日常での使い勝手とエアロとしての機能性を両立したPleasureエアロキット。リップ部分に張り出しを持たせることで強力なダウンフォースを発生させるこのバンパーは、ダクト内部にオプションのシュラウドを設けることで高い冷却性能を発揮。ちなみに同店では3Dプリンターを完備。カナードやフラップなどのアイテムをワンオフ製作することも可能だ。

 

2ピール構造のフロントフェンダーは片側10mmワイド。フェンダー後方の開口部分を広く取ることで、タイヤハウス内に滞留するエアを効率よく排出する。またCCEでは純正フェンダーのまま285や295といった極太タイヤを履きたいユーザー向けに、TWS T66-Fのオリジナルオフセット仕様を設定する。

 

フロア下を流れてくる空気を積極的に後方へと排出するリヤディフューザーやアンダーパネルなどもワンオフ品。こうした空力パーツの製作にもフレキシブルに対応してくれる。

 

ローマウントながら高いダウンフォースを発生するリヤウイング。ウイング後端部はガーニーフラップ一体形状としたほか、翼端板のサイズを確保したのも特徴。ブレーキの安定化にも寄与する。

 

走る実験車ともいえるFD3Sのデモカーは常時ツインターボ仕様。ターボ切り変えのバルブを撤去することでフルブースト時のパワーを稼ぎやすくなるほか、シーケンシャル関連のトラブルの心配もなくなる。さらに軽量化にもなるメリットもある。ただ、犠牲になるのが低速トルク。

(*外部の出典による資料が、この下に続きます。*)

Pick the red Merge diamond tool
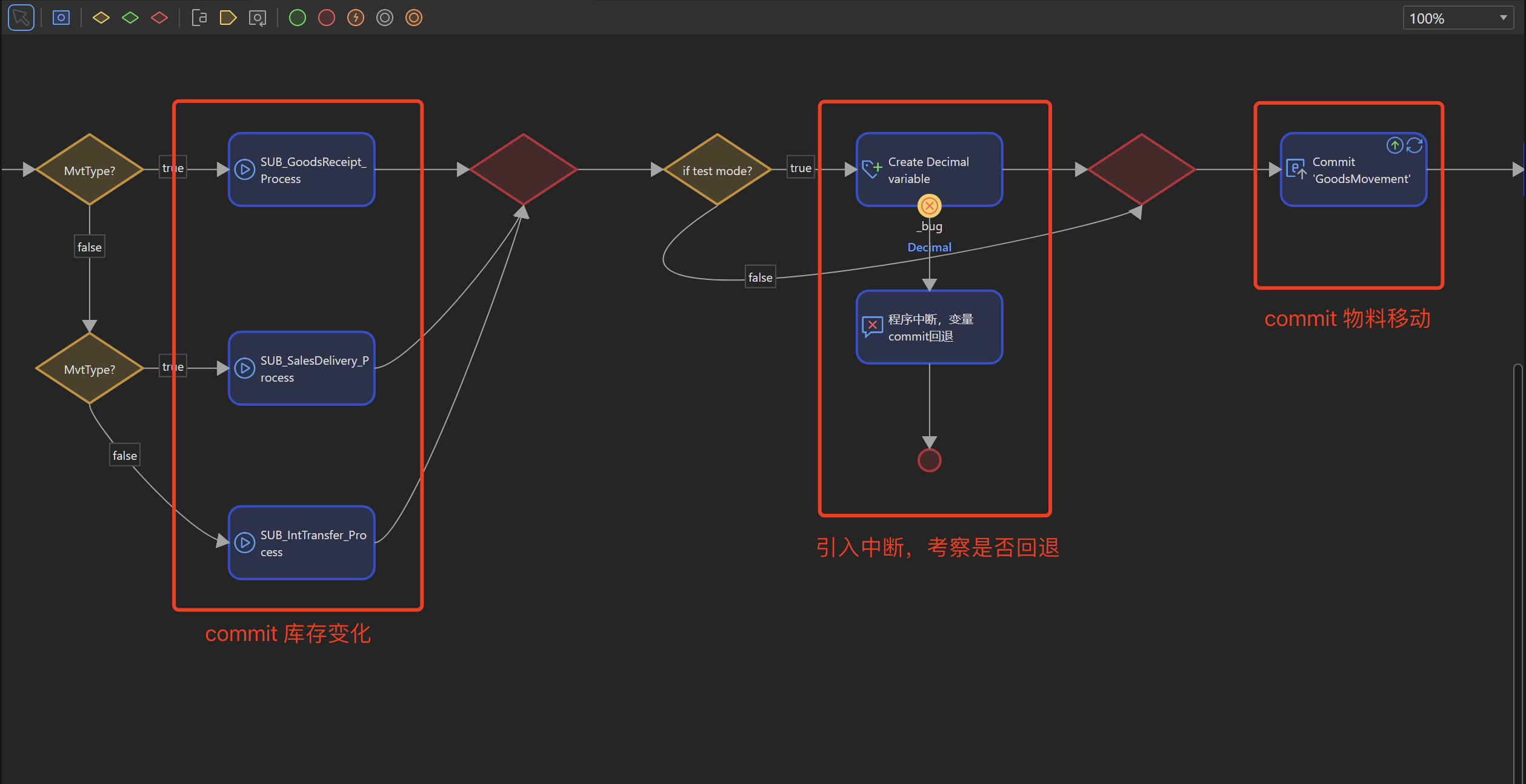This screenshot has height=784, width=1526. click(159, 18)
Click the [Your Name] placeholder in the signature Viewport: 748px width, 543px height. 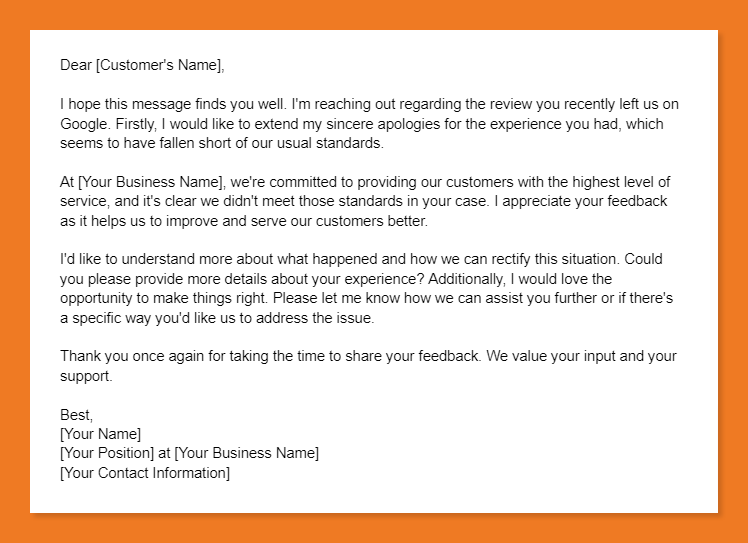pos(101,434)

そこでこのデモカーではFC3S輸出用の圧縮9.7ローターを使用。ハイコンプ化することでNA領域でのトルクを確保し、街乗りでの扱いやすさまで手に入れた。

 

水温上昇の対策としては大容量ラジエターを入れるのが定番だが、オーバーハング重量が増えるとFD3Sの美点であるハンドリング性能をスポイルしかねない。そこで開発されたのがターンフロー式の軽量アルミラジエター。効率よく冷やせる優れものだ。

 

オイルクーラー後方にあるリザーバータンクを加工。走行風がスムーズに抜けるようにすることで油温の低減を図る。こちらもメニュー化されており、純正のままでもよく冷えると好評を博す。

 

クルマをイジるだけでなく、走るのも大好きな中村代表が、自身の好奇心を満たすために開発した(!?)というオリジナル車高調。なんと6WAYタイプとなっており、バンプ側はハイ/ロー/ミドル、リバンプはハイ/ローの調整が可能なほか、全域での変更もできるというから驚き。理想のセッティングを導き出せる。もちろん各社の市販車高調も扱う。オーリンズを使用するユーザーが多いそうだ。

 

新たに導入されたVR対応の高性能レーシングシミュレーター。目線移動まで忠実に再現されており、まるで実車でサーキットを走っているかのような錯覚に陥るほどリアル。こちらもドライバーに合せたサスセッティングにも活かしている。